Any kind of mechanical or biomechanical impact exerted on, in the first instance, extracranial collecting veins relating to separate veins inside the craniovertebral space thereby hinders, respectively shortens the time window available for the intracerebral venous activities under discussion.

The same rule applies, to a minor degree, also to impacts on large arterial vessels which connect to arteries that feed the brain and spinal cord and ultimately even to massive impacts on soft parts of the spine.

What levels out the pressure gradients soaring up due to, and in between competing volume inputs into the craniovertebral space are first displacements of cerebrospinal fluid. Under particularly unfavorable circumstances, such of soft nervous tissues which the intervening space contains.

Synchronous volume inputs into the cranial cavity as well as spinal canal however reduce, and spatially confine, the repercussions of venous blood and pressure waves surging up from large neck veins into the brain.

Course, length and flow resistance of the venous channels which direct the venous pressure rises from the neck up into the brain prime the given activities in critical ways.

The point of what actuates the abrupt surging up of venous excess pressures from the neck into the brain has hardly been considered, let alone been studied with due care.

It is quite a variety of interactions of in part unusual biomechanical factors and structural circumstances which here waits to be taken into account.

The possibility for the patterns and dynamics of the given lesion developments to reflect an unbearable tissue straining on the part of all too high inter-venous respectively inter-vascular pressure gradients seems scarcely have occurred to anybody.
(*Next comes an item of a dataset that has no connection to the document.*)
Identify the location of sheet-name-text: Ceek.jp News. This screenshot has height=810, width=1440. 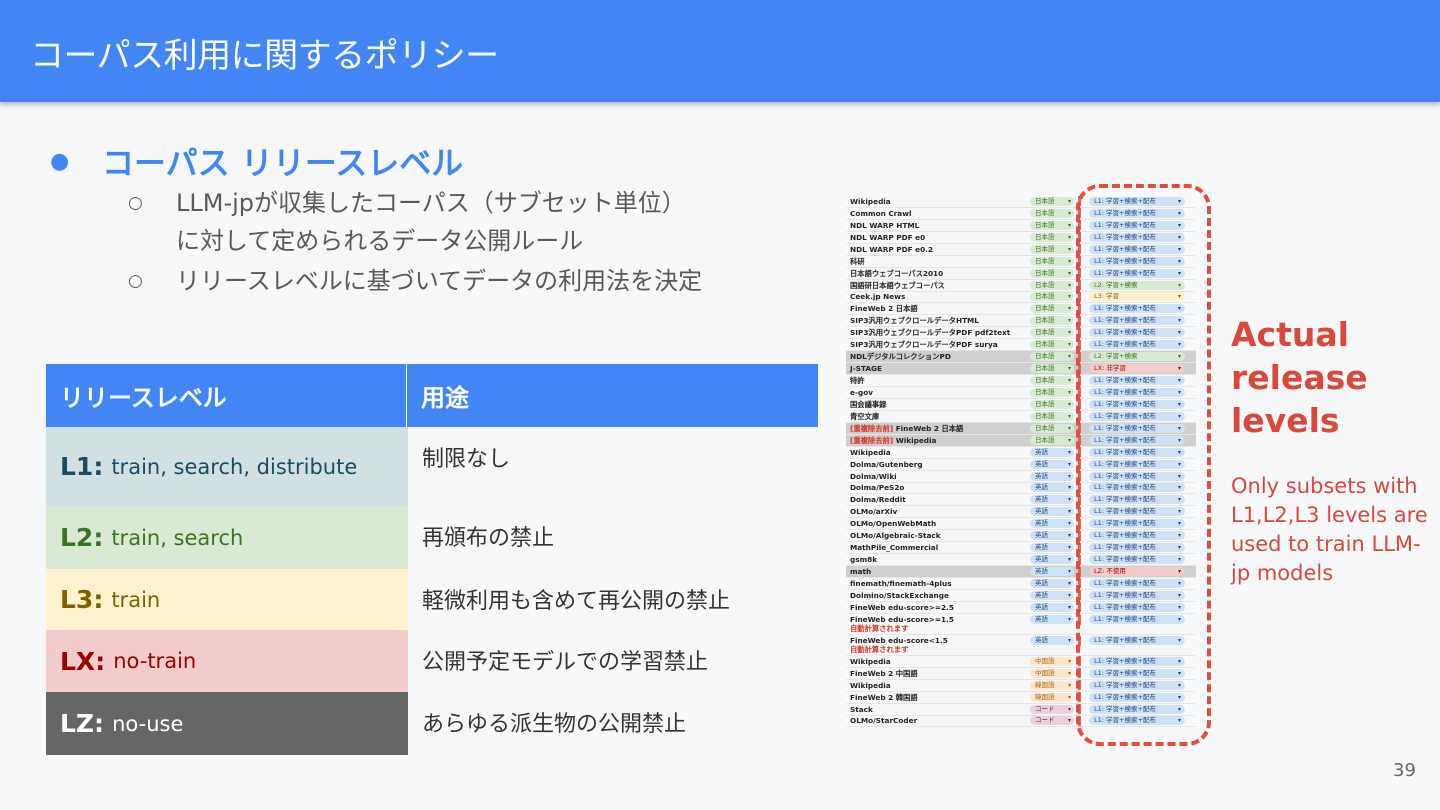
(878, 297).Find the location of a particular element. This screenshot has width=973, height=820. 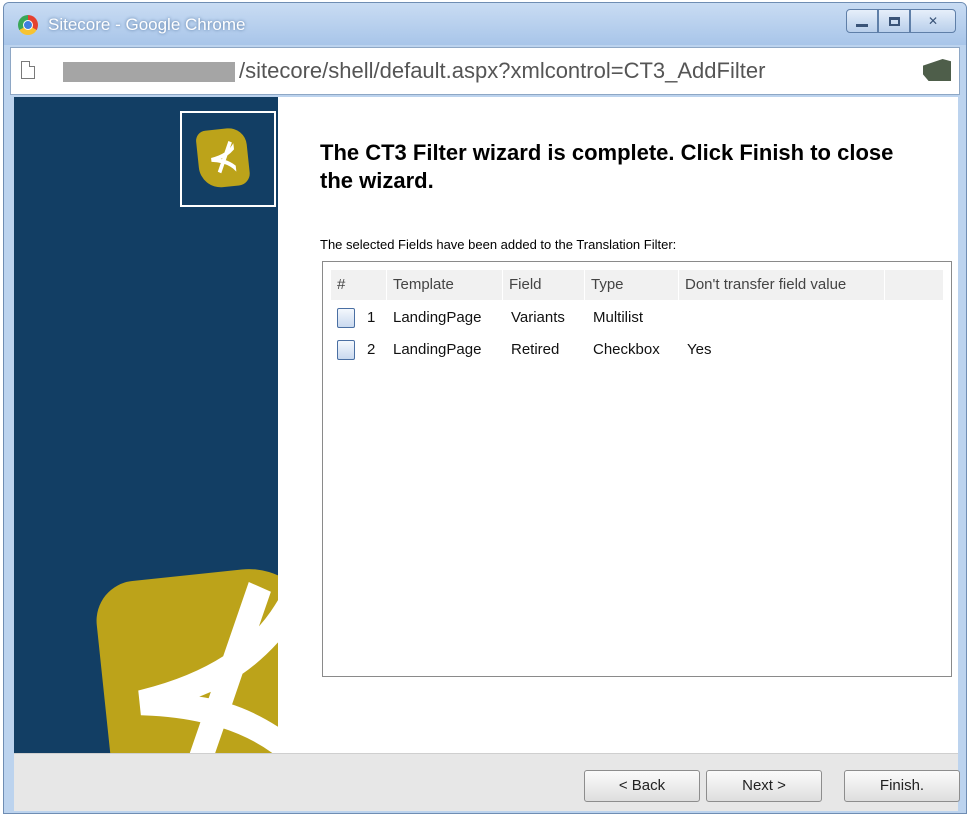

table-row: 1 LandingPage Variants Multilist is located at coordinates (637, 318).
A few disconnected aspects of this problem have as of yet been dealt with in the papers dedicated to the subject of chronic cerebrospinal venous insufficiency (CCSVI).

The individual dispositions to the given hemodynamic events need yet to be systematically evaluated in their natural context.
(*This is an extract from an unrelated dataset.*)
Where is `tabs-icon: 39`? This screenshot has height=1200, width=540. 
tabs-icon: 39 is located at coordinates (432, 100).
This as much from a structural as functional viewpoint.

The chapter “Revealing what’s below the tip of the MS-pathology iceberg” of the text attending our video envisages the gray-matter pathology as “the Trojan horse of multiple sclerosis [research].”

Even puzzling together all the pieces of evidence which accrued on this topic during the last hundred-and-fifty years might contribute little to a better understanding of the phenomena indicated above.

Multiple sclerosis research can yet be quite confident to find a way of escape from the intricate maze of its conceptual labyrinth clinging to its red or Ariadne thread: the central vein sign.

It just needs to end its treading out of dead-ending paths and begin with beginning to fathom out how central veins work havoc in many an MS patient’s brain.